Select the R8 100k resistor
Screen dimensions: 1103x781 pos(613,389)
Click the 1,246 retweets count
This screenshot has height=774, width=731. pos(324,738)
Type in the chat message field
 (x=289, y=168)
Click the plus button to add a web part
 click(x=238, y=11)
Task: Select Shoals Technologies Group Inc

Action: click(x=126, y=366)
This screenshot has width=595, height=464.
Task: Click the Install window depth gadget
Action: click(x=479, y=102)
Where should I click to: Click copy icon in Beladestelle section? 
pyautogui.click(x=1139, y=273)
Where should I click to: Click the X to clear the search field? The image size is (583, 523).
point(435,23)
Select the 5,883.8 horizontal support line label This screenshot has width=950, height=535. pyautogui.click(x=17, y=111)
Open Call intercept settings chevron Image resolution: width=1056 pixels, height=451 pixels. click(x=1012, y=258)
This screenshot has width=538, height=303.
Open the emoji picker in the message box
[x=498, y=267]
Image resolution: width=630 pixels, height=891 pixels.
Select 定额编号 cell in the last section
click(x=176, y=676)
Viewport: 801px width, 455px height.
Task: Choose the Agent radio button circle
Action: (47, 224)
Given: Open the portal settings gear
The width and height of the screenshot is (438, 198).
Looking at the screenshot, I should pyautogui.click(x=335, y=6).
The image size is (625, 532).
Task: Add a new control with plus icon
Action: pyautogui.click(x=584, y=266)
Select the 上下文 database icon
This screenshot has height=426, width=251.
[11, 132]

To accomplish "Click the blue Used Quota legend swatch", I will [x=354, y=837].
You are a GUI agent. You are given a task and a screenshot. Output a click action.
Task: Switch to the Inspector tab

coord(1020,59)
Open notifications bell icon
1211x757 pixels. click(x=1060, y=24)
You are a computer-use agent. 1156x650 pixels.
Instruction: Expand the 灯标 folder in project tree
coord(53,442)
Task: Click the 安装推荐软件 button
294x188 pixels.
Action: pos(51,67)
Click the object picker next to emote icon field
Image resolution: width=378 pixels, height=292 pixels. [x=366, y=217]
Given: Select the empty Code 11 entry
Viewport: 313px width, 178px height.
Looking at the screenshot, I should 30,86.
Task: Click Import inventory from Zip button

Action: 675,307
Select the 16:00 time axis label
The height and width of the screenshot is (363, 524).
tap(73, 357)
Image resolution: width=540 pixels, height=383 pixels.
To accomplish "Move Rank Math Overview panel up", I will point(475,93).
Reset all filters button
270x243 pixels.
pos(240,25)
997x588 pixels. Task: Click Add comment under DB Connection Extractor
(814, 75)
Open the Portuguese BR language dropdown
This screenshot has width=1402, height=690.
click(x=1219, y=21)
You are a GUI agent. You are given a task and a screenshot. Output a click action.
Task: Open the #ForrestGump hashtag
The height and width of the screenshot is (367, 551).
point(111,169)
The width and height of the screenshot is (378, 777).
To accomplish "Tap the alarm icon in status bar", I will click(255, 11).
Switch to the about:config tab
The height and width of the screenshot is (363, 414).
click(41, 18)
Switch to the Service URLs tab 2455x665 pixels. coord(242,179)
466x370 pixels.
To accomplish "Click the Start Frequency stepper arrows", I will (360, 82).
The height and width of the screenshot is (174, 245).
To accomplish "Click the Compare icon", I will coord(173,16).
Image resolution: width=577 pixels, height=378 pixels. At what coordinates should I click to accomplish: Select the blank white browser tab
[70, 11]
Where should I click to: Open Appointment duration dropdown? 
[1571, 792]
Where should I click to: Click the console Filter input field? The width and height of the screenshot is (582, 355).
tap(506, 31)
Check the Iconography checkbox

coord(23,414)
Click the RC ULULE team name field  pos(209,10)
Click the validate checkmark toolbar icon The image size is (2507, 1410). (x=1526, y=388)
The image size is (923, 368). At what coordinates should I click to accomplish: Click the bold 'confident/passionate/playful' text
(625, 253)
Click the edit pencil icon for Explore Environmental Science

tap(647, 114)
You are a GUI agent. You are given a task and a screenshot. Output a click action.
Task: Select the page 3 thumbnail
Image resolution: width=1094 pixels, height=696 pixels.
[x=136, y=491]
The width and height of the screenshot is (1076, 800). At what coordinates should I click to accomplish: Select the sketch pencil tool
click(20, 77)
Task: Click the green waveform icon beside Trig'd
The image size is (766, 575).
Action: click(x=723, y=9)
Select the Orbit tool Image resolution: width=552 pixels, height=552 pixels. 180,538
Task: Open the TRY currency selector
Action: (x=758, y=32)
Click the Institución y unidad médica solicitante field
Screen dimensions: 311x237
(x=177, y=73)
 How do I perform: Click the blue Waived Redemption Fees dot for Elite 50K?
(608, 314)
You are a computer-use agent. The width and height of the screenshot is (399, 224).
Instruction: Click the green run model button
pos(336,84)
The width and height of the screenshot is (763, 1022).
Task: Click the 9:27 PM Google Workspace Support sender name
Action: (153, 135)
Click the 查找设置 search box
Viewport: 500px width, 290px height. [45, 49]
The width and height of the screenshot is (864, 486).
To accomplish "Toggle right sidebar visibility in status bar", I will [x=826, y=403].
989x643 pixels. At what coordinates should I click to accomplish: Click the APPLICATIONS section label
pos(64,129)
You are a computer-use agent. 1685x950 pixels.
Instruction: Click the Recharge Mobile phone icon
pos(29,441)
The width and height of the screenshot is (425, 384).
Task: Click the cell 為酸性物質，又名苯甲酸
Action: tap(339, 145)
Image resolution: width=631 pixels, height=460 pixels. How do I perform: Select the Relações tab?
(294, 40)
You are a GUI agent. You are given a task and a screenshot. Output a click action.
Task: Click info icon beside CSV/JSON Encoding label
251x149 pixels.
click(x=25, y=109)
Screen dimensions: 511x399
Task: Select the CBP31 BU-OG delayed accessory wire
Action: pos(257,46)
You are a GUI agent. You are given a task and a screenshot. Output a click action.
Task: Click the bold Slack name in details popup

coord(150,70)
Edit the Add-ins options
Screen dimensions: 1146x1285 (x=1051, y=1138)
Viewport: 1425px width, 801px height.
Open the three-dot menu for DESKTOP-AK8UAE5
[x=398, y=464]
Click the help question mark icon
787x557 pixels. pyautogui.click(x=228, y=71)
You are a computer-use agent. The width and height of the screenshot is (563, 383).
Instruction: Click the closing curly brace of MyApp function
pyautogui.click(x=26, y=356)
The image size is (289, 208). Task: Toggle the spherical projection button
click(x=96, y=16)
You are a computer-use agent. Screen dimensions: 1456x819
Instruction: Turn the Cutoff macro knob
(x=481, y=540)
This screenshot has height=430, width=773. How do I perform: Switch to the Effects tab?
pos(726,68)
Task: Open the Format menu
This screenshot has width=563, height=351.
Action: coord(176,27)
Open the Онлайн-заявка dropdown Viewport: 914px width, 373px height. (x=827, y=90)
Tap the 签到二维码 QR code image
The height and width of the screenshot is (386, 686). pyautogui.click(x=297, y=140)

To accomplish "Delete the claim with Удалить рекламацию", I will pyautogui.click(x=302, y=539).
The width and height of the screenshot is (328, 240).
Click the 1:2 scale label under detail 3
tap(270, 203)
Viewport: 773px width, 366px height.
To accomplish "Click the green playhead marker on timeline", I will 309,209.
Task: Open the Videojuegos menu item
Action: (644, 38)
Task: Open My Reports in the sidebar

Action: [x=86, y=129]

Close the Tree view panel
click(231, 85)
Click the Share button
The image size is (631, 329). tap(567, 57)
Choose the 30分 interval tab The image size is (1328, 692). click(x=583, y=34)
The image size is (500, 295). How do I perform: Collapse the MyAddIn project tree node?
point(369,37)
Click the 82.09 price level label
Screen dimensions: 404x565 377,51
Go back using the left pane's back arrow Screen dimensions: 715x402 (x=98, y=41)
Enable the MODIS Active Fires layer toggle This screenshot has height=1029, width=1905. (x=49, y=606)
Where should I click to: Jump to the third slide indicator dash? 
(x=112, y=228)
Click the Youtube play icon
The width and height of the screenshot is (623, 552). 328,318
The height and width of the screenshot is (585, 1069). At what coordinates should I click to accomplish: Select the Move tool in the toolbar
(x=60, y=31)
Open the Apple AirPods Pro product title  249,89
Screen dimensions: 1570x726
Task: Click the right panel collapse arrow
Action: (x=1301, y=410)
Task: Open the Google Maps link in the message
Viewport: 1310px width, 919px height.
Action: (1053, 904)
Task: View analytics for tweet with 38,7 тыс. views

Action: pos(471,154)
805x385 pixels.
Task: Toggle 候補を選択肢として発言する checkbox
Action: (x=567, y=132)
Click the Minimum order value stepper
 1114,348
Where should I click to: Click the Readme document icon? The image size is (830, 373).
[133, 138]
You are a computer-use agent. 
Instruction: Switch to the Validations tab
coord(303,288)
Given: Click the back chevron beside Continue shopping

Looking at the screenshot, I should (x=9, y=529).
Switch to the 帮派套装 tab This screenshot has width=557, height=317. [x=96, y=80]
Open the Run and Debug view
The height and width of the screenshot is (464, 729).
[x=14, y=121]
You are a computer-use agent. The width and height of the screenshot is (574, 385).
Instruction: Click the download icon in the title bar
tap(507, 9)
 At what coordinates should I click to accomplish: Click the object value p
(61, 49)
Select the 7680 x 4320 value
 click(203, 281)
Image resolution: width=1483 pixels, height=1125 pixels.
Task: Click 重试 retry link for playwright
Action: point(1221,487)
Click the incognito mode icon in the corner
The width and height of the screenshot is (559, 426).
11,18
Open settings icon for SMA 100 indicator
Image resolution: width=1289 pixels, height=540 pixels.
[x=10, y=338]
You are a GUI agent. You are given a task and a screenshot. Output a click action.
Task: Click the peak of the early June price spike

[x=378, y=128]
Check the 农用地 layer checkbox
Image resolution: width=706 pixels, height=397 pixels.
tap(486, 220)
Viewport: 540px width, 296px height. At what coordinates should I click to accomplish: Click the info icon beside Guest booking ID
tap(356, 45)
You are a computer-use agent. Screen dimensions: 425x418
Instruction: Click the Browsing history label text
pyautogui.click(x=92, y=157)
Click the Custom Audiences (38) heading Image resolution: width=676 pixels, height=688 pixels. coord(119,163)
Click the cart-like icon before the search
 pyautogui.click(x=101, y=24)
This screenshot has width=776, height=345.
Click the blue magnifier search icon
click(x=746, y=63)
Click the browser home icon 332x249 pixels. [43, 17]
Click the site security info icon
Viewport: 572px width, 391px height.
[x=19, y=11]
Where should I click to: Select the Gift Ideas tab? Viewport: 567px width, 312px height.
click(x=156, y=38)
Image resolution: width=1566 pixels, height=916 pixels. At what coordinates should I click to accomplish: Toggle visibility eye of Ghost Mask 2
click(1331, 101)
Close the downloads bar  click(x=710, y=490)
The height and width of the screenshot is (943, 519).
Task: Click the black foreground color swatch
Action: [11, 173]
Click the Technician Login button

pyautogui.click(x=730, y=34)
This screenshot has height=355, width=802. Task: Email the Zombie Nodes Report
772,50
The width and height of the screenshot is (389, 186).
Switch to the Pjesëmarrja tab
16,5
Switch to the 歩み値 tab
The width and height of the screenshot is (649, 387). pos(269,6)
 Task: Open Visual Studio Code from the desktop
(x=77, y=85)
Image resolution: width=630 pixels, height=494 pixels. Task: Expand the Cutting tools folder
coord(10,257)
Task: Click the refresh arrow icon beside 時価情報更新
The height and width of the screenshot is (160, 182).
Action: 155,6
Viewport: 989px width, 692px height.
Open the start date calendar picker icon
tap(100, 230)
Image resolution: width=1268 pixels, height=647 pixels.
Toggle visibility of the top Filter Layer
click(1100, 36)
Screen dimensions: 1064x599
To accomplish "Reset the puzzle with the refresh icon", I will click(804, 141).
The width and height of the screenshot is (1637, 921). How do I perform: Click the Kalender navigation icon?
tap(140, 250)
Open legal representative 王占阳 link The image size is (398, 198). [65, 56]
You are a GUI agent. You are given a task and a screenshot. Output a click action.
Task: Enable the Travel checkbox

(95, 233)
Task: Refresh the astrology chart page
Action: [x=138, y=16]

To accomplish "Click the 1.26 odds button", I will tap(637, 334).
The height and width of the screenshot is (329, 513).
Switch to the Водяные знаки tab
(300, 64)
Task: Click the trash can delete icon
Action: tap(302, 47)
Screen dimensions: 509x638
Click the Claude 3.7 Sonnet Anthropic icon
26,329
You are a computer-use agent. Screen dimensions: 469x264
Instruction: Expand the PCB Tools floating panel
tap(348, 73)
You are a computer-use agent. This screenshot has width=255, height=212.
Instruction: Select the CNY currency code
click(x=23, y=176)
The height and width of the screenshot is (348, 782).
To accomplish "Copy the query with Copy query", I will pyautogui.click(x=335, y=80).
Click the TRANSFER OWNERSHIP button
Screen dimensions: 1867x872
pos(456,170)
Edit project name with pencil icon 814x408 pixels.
- - -
THE EXERCISE:
Give the records from the line that contains "The image size is (500, 295)." through the line that contains "Go back using" as a numbered list, leaving out blank lines.

THE RESULT:
1. The image size is (500, 295). How do I perform: Collapse the MyAddIn project tree node?
2. point(369,37)
3. Click the 82.09 price level label
4. Screen dimensions: 404x565 377,51
5. Go back using the left pane's back arrow Screen dimensions: 715x402 (x=98, y=41)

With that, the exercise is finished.